(Pixel coordinate grounding data)
——————

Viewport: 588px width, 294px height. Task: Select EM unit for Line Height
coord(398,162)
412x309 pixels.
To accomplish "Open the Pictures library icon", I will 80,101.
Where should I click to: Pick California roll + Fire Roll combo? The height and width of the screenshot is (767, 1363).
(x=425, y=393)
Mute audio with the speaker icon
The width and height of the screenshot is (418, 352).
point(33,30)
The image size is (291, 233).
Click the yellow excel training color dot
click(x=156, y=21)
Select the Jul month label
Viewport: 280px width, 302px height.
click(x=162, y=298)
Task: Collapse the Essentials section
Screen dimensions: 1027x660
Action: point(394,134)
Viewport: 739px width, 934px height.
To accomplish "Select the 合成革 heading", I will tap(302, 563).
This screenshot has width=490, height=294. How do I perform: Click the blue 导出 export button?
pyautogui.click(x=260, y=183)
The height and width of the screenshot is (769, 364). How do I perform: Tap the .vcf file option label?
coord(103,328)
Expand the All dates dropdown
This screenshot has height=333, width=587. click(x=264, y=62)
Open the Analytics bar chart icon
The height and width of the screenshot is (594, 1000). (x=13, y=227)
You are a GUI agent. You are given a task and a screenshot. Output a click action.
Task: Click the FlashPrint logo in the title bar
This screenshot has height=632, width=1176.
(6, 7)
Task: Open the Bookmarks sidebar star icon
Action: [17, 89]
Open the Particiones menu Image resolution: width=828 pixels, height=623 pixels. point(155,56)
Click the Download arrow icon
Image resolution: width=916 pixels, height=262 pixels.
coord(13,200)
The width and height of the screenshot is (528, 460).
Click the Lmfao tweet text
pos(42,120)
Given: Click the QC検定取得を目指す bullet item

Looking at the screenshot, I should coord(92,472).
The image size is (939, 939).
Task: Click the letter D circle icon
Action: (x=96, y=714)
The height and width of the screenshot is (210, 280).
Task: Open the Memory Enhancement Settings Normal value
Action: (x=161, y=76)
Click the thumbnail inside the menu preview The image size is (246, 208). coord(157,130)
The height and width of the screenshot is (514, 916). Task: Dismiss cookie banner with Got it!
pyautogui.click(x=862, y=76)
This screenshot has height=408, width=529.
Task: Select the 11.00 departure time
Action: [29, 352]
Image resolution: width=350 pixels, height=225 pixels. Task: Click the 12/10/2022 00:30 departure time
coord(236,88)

——————

The problem: Search the data for the string "accomplish". List each line that has it.

Your solution:
To accomplish "Open the Pictures library icon", I will 80,101.
To accomplish "Select the 合成革 heading", I will tap(302, 563).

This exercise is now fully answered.